Every record that follows should be copied exactly. No picture belongs in the copy.

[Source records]
####
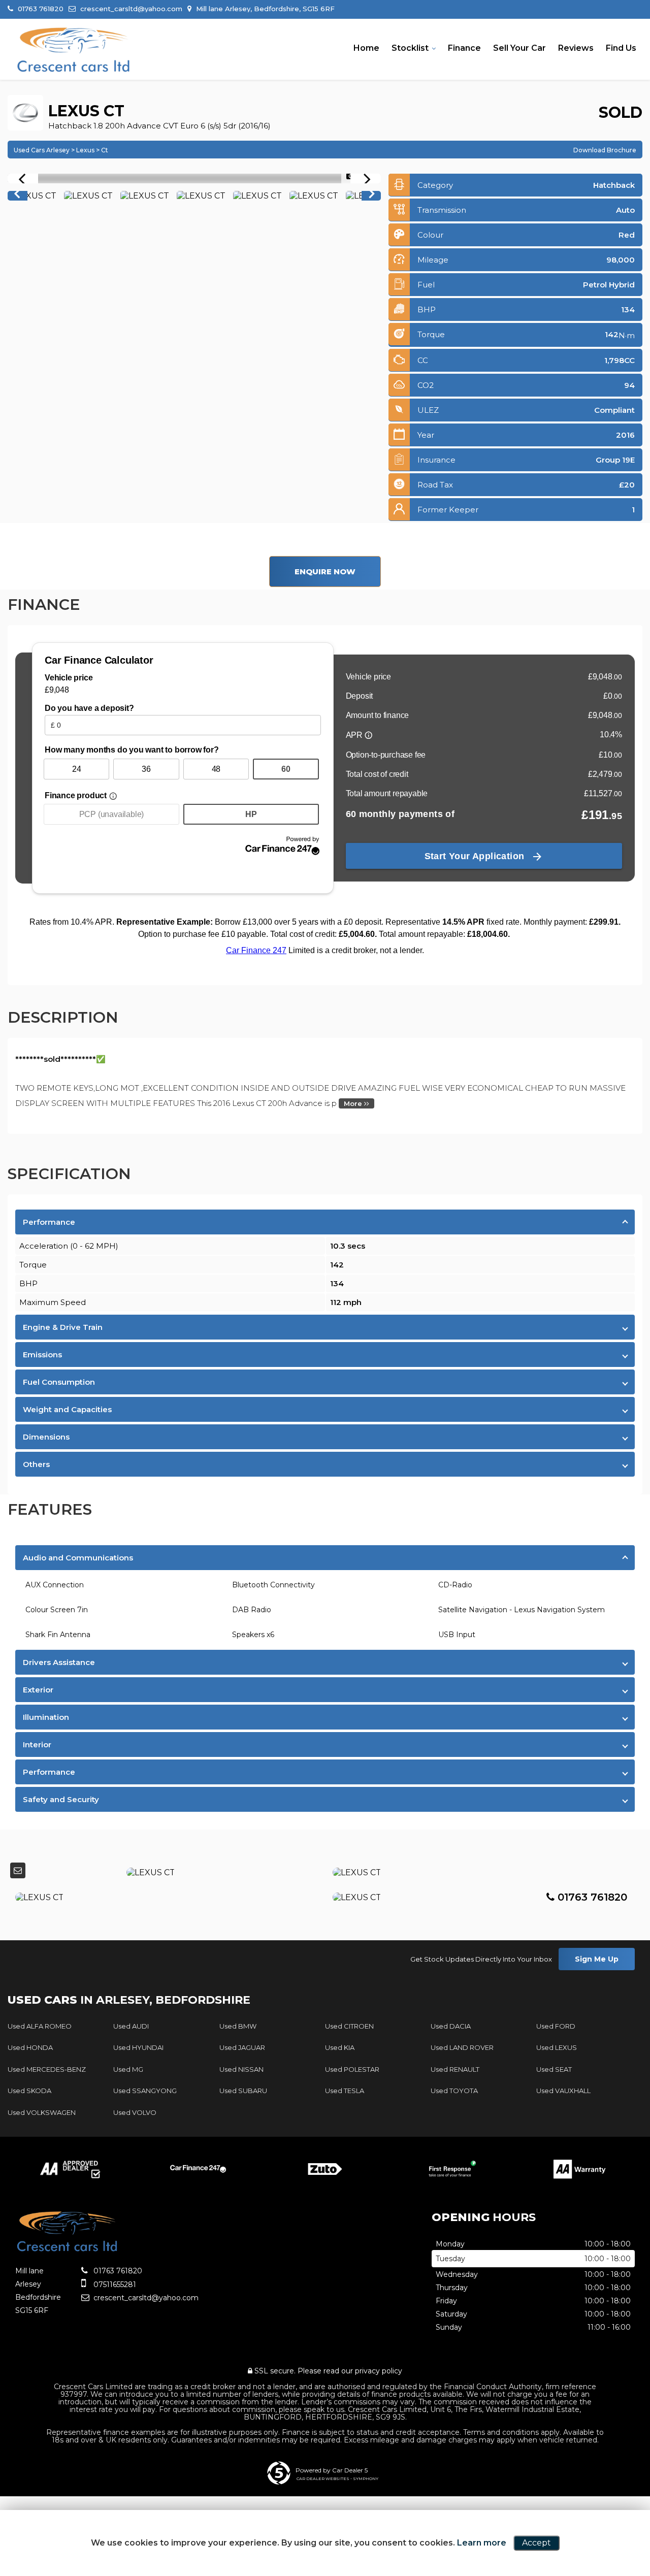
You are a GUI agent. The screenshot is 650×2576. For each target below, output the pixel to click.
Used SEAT (554, 2069)
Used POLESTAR (352, 2069)
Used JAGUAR (242, 2047)
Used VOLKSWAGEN (42, 2112)
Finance (464, 48)
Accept (536, 2543)
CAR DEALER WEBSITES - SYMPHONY (337, 2478)
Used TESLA (344, 2090)
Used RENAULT (455, 2069)
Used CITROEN (349, 2026)
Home (366, 48)
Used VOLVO (134, 2112)
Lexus (85, 150)
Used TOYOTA (454, 2090)
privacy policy (378, 2370)
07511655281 (113, 2284)
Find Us (621, 48)
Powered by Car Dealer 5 (332, 2470)
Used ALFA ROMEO (40, 2026)
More (354, 1103)
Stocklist (410, 48)
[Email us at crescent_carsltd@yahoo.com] (17, 1870)
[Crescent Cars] (73, 49)
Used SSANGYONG (145, 2090)
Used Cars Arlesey (42, 150)
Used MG (128, 2069)
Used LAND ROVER (462, 2047)
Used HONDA (30, 2047)
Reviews (576, 48)
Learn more (481, 2543)
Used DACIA (451, 2026)
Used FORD (555, 2026)
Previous (17, 196)
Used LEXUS (556, 2047)
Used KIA (339, 2047)
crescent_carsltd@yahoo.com (130, 8)
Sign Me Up (597, 1959)
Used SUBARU (243, 2090)
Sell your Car (519, 48)
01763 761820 (39, 8)
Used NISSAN (241, 2069)
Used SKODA (29, 2090)
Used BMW (237, 2026)
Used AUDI (131, 2026)
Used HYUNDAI (138, 2047)
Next (372, 196)
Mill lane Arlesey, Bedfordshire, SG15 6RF (264, 8)
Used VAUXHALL (563, 2090)
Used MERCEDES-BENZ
####
» Written answer:
You are a GUI agent. The screenshot is 650×2576. For each target below, output the pixel to click.
Used SEAT (554, 2069)
Used POLESTAR (352, 2069)
Used JAGUAR (242, 2047)
Used VOLKSWAGEN (42, 2112)
Finance (464, 48)
Accept (536, 2543)
CAR DEALER WEBSITES - SYMPHONY (337, 2478)
Used TESLA (344, 2090)
Used RENAULT (455, 2069)
Used CITROEN (349, 2026)
Home (366, 48)
Used VOLVO (134, 2112)
Lexus (85, 150)
Used TOYOTA (454, 2090)
privacy policy (378, 2370)
07511655281 (113, 2284)
Find Us (621, 48)
Powered by Car Dealer 5 (332, 2470)
Used ALFA ROMEO (40, 2026)
More (354, 1103)
Stocklist (410, 48)
[Email us at crescent_carsltd@yahoo.com] (17, 1870)
[Crescent Cars] (73, 49)
Used SSANGYONG (145, 2090)
Used Cars Arlesey (42, 150)
Used MG (128, 2069)
Used LAND ROVER (462, 2047)
Used HONDA (30, 2047)
Reviews (576, 48)
Learn more (481, 2543)
Used DACIA (451, 2026)
Used FORD (555, 2026)
Previous (17, 196)
Used LEXUS (556, 2047)
Used KIA (339, 2047)
crescent_carsltd@yahoo.com (130, 8)
Sign Me Up (597, 1959)
Used SUBARU (243, 2090)
Sell your Car (519, 48)
01763 761820 (39, 8)
Used NISSAN (241, 2069)
Used SKODA (29, 2090)
Used BMW (237, 2026)
Used AUDI (131, 2026)
Used HYUNDAI (138, 2047)
Next (372, 196)
Mill lane Arlesey, Bedfordshire, SG15 6RF (264, 8)
Used VAUXHALL (563, 2090)
Used MERCEDES-BENZ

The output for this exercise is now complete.